## Passage présenté
= = = = =

Des fractures numériques qui ne sont pas résorbées. Une part importante de la population n’a pas recours aux procédures en ligne, et parmi celles et ceux qui y ont recours, 13 % sont en difficulté pour y arriver seuls. Selon le baromètre numérique Arcep/Credoc 202144, une personne sur 10 n’a pas d’accès à internet, et 35 % de la population rencontre, à un titre ou un autre, des difficultés pour utiliser les outils numériques. De même, 16 % des plus de 12 ans ne sont pas équipés en smartphone, mais avec de fortes variations : c’est le cas de 45 % des non diplômés, de 34 % des retraités, de 23 % des habitants des communes rurales, et de 41 % des plus de 70 ans

Il indique par ailleurs que 22 % des personnes ne disposent à leur domicile ni d’un ordinateur, ni d’une tablette. Là encore, le taux d’équipement le plus faible se retrouve chez les non diplômés, les habitants des communes rurales, les retraités, les plus âgés…

Si l’on regarde l’accès à internet à domicile, la situation est identique à celle de 2017 : 15 % des habitants n’ont pas de connexion internet à domicile.

Selon la même étude, 28 % des personnes s’estiment peu compétentes ou pas compétentes pour effectuer une démarche administrative en ligne…

Le guichet, le courrier postal, le téléphone, le service en ligne ou les courriels, selon sa situation, sa demande, ses moyens de communication, l’usager devrait pouvoir effectivement disposer d’alternatives équivalentes, non hiérarchisées ou priorisées, accessibles et qui n’induisent pas d’inégalité de traitement de la part du service public.

La procédure dématérialisée devrait devenir une alternative aux autres modes de communication, au libre choix de l’usager, et non un carcan imposé à tous. Dans cette perspective, les guichets ne seraient pas réservés à une catégorie de personnes considérées comme « incapables » de faire seules leurs démarches. L’accueil physique devrait faire l’objet d’investissements profitant à tous les usagers, dans leur diversité.

= = = = =

## Extrait de données
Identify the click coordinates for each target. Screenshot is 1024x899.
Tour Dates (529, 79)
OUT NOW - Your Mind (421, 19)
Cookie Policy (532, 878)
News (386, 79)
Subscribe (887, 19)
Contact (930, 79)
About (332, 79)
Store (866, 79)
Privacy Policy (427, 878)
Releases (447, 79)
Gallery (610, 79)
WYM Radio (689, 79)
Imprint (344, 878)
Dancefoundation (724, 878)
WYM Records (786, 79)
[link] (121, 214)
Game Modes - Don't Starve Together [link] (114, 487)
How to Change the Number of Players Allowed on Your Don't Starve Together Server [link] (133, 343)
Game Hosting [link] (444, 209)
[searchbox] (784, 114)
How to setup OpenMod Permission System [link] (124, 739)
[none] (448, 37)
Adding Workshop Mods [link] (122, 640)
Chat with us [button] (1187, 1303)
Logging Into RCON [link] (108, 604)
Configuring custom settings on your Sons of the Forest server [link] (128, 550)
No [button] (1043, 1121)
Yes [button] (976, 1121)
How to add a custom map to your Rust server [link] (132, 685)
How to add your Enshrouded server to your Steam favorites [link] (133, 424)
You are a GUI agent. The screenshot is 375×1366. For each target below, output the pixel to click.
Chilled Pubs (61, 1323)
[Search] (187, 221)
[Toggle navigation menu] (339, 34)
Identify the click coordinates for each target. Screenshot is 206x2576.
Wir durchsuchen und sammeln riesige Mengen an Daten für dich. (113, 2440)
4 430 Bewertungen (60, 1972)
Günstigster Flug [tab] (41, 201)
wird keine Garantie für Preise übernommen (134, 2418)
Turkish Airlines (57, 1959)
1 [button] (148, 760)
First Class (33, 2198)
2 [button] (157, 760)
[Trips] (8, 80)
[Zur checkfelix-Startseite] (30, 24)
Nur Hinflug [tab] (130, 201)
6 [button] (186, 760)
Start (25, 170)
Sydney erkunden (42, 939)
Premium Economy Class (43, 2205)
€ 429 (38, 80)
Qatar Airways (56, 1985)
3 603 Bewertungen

= = = = =

## Tâche demandée
Répondez à ces questions sur le passage consacré aux fractures numériques :
1. Quelle part des plus de 70 ans n'est pas équipée en smartphone ?
2. Quel pourcentage des personnes ne dispose à domicile ni d'un ordinateur, ni d'une tablette ?
3. Quelle proportion des personnes s'estime peu compétente ou pas compétente pour effectuer une démarche administrative en ligne ?
Les items n'interviennent en rien dans ce qui est demandé ici.

## Réponse correcte
1. 41 %
2. 22 %
3. 28 %